___ DATASET EXTRACT

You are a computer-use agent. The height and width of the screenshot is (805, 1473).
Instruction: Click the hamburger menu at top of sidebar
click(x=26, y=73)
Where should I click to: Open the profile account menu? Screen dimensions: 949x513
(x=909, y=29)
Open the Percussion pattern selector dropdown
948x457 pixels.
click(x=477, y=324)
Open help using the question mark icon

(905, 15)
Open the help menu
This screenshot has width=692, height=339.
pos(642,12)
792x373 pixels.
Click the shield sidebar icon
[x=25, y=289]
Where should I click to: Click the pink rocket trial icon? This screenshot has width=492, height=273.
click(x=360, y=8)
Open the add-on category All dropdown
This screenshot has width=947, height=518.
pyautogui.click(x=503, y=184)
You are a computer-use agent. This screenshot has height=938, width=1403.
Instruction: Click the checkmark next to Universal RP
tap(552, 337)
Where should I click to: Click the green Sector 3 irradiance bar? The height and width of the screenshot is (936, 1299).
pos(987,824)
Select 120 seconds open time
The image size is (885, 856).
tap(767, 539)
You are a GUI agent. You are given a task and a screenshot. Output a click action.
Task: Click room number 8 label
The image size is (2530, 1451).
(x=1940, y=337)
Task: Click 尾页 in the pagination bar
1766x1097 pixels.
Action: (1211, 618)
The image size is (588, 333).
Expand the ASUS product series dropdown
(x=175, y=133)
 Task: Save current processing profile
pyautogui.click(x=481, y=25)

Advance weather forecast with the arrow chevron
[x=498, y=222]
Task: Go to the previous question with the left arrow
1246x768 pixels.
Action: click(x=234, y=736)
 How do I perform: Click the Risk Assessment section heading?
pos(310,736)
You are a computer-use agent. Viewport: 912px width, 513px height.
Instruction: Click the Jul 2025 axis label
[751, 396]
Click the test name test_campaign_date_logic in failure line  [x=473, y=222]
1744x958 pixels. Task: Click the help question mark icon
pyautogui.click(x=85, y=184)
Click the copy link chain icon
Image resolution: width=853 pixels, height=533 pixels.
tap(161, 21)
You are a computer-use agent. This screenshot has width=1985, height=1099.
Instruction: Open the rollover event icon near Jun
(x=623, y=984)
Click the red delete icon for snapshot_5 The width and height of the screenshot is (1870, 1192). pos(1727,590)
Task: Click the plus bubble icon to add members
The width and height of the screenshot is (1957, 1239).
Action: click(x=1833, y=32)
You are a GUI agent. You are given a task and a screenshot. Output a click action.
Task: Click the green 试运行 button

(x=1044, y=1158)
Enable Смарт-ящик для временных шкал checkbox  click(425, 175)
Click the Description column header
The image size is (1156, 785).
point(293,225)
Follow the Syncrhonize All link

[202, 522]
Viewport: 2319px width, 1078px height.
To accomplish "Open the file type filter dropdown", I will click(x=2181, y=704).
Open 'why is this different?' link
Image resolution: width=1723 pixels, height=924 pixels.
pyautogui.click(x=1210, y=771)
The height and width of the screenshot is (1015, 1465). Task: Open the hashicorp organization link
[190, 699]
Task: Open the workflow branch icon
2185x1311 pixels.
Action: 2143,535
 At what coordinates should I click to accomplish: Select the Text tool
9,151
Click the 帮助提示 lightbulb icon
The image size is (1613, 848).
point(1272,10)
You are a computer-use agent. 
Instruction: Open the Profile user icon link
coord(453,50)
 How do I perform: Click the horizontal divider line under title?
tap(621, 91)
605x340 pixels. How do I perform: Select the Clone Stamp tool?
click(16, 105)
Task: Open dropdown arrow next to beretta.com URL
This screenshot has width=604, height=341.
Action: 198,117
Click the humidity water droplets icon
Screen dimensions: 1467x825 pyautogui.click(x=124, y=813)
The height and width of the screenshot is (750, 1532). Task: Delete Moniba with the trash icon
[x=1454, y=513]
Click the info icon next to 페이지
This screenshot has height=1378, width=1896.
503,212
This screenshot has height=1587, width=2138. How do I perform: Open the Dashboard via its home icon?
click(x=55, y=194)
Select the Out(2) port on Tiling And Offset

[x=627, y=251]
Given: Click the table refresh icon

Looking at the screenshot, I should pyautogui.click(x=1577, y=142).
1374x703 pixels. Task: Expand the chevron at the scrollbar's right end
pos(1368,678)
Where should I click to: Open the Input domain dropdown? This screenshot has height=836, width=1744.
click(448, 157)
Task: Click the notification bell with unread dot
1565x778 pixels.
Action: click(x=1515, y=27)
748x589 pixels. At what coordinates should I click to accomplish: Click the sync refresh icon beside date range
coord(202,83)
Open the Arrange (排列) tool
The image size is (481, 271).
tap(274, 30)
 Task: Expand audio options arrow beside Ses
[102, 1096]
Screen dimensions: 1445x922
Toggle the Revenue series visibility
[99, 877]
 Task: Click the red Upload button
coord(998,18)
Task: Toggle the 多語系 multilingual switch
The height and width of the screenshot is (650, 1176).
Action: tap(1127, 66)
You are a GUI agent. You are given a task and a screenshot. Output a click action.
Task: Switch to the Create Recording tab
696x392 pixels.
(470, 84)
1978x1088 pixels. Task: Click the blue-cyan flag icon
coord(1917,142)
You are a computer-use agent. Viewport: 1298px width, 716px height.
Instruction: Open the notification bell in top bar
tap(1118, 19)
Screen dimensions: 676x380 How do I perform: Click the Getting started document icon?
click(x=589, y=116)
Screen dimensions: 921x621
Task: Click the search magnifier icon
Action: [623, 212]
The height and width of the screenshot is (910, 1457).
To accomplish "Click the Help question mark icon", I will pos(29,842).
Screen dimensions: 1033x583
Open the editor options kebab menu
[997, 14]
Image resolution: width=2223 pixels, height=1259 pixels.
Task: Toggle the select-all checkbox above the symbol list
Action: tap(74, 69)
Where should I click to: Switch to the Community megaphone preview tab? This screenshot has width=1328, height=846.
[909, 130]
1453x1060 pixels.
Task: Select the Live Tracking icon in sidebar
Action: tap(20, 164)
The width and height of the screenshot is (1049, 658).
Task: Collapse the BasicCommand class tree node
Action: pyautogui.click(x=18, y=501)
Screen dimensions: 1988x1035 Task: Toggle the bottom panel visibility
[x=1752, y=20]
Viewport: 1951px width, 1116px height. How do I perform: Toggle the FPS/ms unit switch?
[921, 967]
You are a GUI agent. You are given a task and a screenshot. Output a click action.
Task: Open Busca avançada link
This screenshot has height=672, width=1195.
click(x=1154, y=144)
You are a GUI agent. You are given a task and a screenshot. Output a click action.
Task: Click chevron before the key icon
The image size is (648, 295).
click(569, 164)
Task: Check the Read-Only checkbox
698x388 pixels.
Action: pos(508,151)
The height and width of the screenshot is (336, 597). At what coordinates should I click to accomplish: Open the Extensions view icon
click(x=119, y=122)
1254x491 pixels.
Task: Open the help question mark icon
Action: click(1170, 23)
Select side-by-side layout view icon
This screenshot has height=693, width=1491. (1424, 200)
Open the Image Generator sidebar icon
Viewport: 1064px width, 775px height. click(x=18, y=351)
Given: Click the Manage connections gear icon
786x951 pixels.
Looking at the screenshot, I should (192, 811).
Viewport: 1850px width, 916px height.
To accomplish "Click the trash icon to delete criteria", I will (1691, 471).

______

- **EXERCISE PROMPT**
Please go line by line through the records above, copying each one that holds the string "will".

- **PROBLEM SOLUTION**
To accomplish "Open the file type filter dropdown", I will click(x=2181, y=704).
To accomplish "Click the Help question mark icon", I will pos(29,842).
To accomplish "Click the trash icon to delete criteria", I will (1691, 471).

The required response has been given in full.